[EXERCISE DATA — start]

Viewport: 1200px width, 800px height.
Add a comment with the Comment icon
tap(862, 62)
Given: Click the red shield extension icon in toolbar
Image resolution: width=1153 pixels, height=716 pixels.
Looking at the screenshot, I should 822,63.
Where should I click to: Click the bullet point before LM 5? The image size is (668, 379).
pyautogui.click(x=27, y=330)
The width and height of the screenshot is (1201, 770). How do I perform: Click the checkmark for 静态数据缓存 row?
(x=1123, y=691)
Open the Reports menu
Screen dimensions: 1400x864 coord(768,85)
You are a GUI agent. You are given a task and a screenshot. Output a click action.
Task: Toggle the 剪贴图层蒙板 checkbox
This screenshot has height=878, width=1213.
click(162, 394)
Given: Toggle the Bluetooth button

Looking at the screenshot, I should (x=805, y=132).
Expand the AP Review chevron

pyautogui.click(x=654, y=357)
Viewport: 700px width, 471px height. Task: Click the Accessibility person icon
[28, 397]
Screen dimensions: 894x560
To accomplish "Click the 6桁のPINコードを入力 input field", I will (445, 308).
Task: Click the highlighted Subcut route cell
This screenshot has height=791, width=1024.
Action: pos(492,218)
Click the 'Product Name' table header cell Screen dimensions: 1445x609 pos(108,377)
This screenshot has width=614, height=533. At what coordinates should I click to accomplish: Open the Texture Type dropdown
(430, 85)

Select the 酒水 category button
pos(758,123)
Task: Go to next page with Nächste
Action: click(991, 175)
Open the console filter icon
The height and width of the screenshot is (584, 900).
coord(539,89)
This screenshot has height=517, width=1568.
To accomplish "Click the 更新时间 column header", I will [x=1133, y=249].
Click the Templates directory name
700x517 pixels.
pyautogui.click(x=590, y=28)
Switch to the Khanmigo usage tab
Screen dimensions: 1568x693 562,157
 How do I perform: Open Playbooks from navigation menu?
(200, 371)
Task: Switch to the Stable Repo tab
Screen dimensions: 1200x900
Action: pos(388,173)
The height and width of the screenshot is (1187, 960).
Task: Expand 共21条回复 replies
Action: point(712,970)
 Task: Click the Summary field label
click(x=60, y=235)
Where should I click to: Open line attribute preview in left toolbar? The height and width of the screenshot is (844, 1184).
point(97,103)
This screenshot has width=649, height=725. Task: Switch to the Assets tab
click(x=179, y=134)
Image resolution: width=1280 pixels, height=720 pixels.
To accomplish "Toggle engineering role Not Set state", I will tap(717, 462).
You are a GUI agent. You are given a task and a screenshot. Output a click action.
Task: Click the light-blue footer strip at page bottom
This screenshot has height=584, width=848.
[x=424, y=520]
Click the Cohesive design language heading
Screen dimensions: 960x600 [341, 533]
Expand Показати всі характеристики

[EXERCISE DATA — finish]

Nothing should appear in the output except the lines from the one with "The height and width of the screenshot is (584, 900)." through the end of the records above, copied exactly.

The height and width of the screenshot is (584, 900).
coord(539,89)
This screenshot has height=517, width=1568.
To accomplish "Click the 更新时间 column header", I will [x=1133, y=249].
Click the Templates directory name
700x517 pixels.
pyautogui.click(x=590, y=28)
Switch to the Khanmigo usage tab
Screen dimensions: 1568x693 562,157
 How do I perform: Open Playbooks from navigation menu?
(200, 371)
Task: Switch to the Stable Repo tab
Screen dimensions: 1200x900
Action: pos(388,173)
The height and width of the screenshot is (1187, 960).
Task: Expand 共21条回复 replies
Action: point(712,970)
 Task: Click the Summary field label
click(x=60, y=235)
Where should I click to: Open line attribute preview in left toolbar? The height and width of the screenshot is (844, 1184).
point(97,103)
This screenshot has width=649, height=725. Task: Switch to the Assets tab
click(x=179, y=134)
Image resolution: width=1280 pixels, height=720 pixels.
To accomplish "Toggle engineering role Not Set state", I will tap(717, 462).
You are a GUI agent. You are given a task and a screenshot. Output a click action.
Task: Click the light-blue footer strip at page bottom
This screenshot has height=584, width=848.
[x=424, y=520]
Click the Cohesive design language heading
Screen dimensions: 960x600 [341, 533]
Expand Показати всі характеристики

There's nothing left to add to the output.